**WORK TO BE COMPLETED**
Word for word, retype the lines from the one containing "Task: Click the stamp-shaped sidebar icon" to the last line of the data below, both ends included.

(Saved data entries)
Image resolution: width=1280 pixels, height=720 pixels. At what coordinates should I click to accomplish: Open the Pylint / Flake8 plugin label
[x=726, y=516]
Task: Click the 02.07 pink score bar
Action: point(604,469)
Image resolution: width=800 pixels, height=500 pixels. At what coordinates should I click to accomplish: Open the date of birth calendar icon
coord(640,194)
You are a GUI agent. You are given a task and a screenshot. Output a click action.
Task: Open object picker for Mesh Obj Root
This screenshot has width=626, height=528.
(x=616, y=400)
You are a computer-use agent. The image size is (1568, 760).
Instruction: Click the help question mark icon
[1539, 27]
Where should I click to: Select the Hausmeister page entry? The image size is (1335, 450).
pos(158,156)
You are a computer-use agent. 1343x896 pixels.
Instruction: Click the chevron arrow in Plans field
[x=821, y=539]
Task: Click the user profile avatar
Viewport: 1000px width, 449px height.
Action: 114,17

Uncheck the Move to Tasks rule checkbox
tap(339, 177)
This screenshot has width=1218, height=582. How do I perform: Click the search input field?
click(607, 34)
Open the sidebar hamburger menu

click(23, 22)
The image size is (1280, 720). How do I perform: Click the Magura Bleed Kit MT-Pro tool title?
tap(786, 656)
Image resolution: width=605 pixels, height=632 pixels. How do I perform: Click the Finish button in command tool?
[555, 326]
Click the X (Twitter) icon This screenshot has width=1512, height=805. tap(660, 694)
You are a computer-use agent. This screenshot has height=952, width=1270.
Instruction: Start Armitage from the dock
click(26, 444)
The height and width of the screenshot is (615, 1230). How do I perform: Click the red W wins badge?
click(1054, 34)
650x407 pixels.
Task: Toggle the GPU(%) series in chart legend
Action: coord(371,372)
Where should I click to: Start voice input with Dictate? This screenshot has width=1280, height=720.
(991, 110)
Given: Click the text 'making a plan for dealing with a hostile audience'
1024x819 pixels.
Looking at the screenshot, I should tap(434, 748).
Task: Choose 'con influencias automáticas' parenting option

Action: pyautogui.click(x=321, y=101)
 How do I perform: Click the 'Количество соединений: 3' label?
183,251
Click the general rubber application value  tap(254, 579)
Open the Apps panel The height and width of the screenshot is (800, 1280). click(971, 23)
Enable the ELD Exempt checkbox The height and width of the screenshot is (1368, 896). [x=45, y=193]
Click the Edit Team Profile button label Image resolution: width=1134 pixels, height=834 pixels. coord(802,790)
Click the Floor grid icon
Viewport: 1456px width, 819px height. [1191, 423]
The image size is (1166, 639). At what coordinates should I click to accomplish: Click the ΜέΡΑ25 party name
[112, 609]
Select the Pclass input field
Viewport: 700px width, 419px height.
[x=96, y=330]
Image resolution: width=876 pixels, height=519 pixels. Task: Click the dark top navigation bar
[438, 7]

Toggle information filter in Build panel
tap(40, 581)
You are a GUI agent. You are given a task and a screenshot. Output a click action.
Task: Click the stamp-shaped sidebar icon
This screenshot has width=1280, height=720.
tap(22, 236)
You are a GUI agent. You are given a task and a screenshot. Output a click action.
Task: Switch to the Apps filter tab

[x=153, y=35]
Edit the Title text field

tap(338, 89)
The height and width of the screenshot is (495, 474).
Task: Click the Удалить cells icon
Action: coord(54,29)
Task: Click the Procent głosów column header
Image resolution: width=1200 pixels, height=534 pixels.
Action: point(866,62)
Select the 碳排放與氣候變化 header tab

**ANSWER TO THIS EXERCISE**
Task: Click the stamp-shaped sidebar icon
This screenshot has width=1280, height=720.
tap(22, 236)
You are a GUI agent. You are given a task and a screenshot. Output a click action.
Task: Switch to the Apps filter tab

[x=153, y=35]
Edit the Title text field

tap(338, 89)
The height and width of the screenshot is (495, 474).
Task: Click the Удалить cells icon
Action: coord(54,29)
Task: Click the Procent głosów column header
Image resolution: width=1200 pixels, height=534 pixels.
Action: point(866,62)
Select the 碳排放與氣候變化 header tab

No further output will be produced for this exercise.